Trucks, Crates, & Cows

Here are three more updates from Achintya, our intern in Kenya:

Abraham Mwangi
I visited Abraham Mwangi at his shop in Kiptangwanyi on Thursday (2nd Feb, 2012). Abraham was the first person in Kiptangwanyi to receive a Zidisha loan and he claims that all the other Zidisha borrowers in this area came though his reference (“all” may be an exaggeration, but I’m sure most lenders there came either through his reference or as a result 

of his good experience with Zidisha).

Abraham runs a shop where he sells petrol, diesel, kerosene and motor spare parts. He also owns a (bright green) pickup truck, which he uses to transport oil from Nakuru and also rents to other people. Abraham is also an “expert mechanic” (though he doesn’t service vehicles other than his own any more) and a trained truck driver. He used his loan to add to his stock. He says the loan was really helpful because the fuel prices increased faster than he anticipated. Apart from having a spare parts shop, a fuel supply business and a transport business, Abraham also has a cereal shop, where he stores maze and beans and sells at the times of demand. This shop was closed in this season though. He wants to use the next loan to buy a cow, which costs around 60,000 Kenyan shillings and gives 20 liters of milk per day. Abraham told me that there is a company called Brookside that buys milk in bulk. 

Abraham has 2 boys and one girl. Even though he himself has studied only till form two, he wants his kids to study further and perhaps go to college.
I took many pictures of Abraham and his pickup truck, after which he had some really nice things to say about Zidisha.

To read more, check out Abraham’s profile page here 

Jackline Muthoni Waithaka
I went and met Jackline Muthoni Waithaka at her business premise on this Thursday (2nd Feb 2012). She has a small shop from where she sells packaged bread. She used the Zidisha loan to increase her stock (she offloaded around 860 packets of bread in front of me. When I asked her how long it’d take her to sell all these, she said “just one day”).

Jackline now wants to buy a motorbike so that she can supply to nearby areas. Right now she uses a bicycle to supply, but this limits her reach.

We reached Jackline’s place right before her supply truck arrived. It was impressive to see her offloading crates after crates of bread. Right now she is the only one supplying bread in the area so she has a comfy little monopoly going on. A bike would perhaps increase her sales manifolds. Apart from selling bread, she also supplies water to people’s home. She collects the water from public bore-wells and supplies it to people’s home for a small fee. Jackline has two little children, both in primary school.

My one regret after meeting Jackline was that in my pursuit for getting a picture of her working, I did not help her in offloading the crates. I should have. In fact I would have, had I not had the blessed camera in my hands.

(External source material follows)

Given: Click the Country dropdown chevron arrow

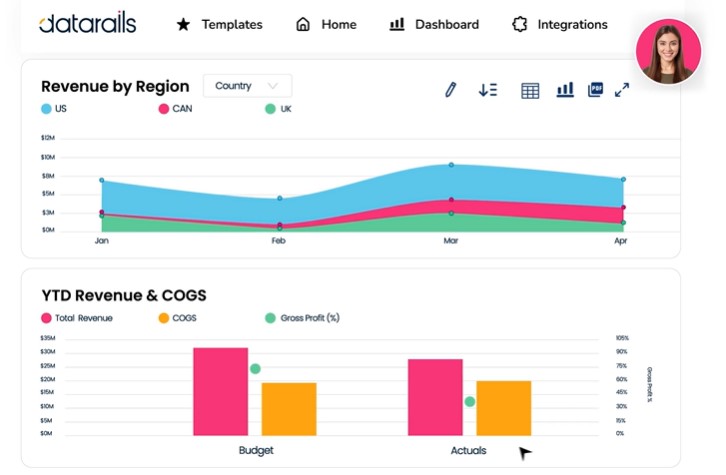Looking at the screenshot, I should 273,86.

To read more about this entrepreneur, see her page here 

Jane Wambui
I visited Jane Wambui at her premises to see her at work and to talk to her. I found her at her shop where she sells vegetables and fruits that she grows mostly on her own Shamba (farm). She was dressed in smart slacks and a white t-shirt and greeted me with a firm handshake (this I found to be true for all women here- their hand-shakes are always full-bodied and firm- showing confidence and also warmth).

Jane appears to be quite enterprising. She, like most Kenyans, has a very strong desire to improve her lot and works really hard to make sure she and her family have the best that is possible.
She used the Zidisha loan and some of her own money to buy a good breed of cow. The cow cost her around 60,000 shillings (her loan was for 45,000 shillings), but gives around 20 liters of milk per day (at peak capacity), which translates to a revenue of around 15,000 shillings from the cow. She spends 5,000 on the cow and the remaining 10,000 shillings are her profit.

She has sent her two sons to boarding schools because she feels the quality of education is much better there. She told me that she paid the fee of 51,000 shillings for one of her sons and 28,000 shillings for the other. This appears quite steep to me, but she wants to make sure her children get the best education and will not compromise on this. She told me she wants one of the sons to be a lawyer and the other to be a doctor. I couldn’t help feeling admiration for her.

With her next loan she wants to buy an even better cow. This would cost around 120,000 Kenyan Shillings but would give 40-50 liters of milk per day. When I said bye to her, she offered me a banana, which was very nice and sweet of her.

To read more about this produce seller, check out her page here 

Carving Dreams

Stephen Maina is a Zidisha borrower from Kenya. He is a local carpenter who makes tables, stools, cupboards, beds, and more. One of our interns recently met up with him to see how his work is going:
On Thursday (2nd Feb 2012) I paid a visit to Stephen Maina in the little center called Kiptangwanyi around two hours’ walk away from the village I am staying at.

Stephen is a carpenter and he used his Zidisha loan to buy a lathe machine. He used to work earlier with a simple cutting machine, with which he could cut wood but couldn’t really give it any shape. With the lathe machine he is now able to make beds, tables, chair, doors and other wooden items on order.

His plan earlier was to invest some of the loan money to buy a carving machine, but he used it to buy materials instead. This proved wise because he has been receiving orders and keeping busy even without having the carving machine and will be able to pay back his loan easily. He will use his next Zidisha loan to buy a carving machine.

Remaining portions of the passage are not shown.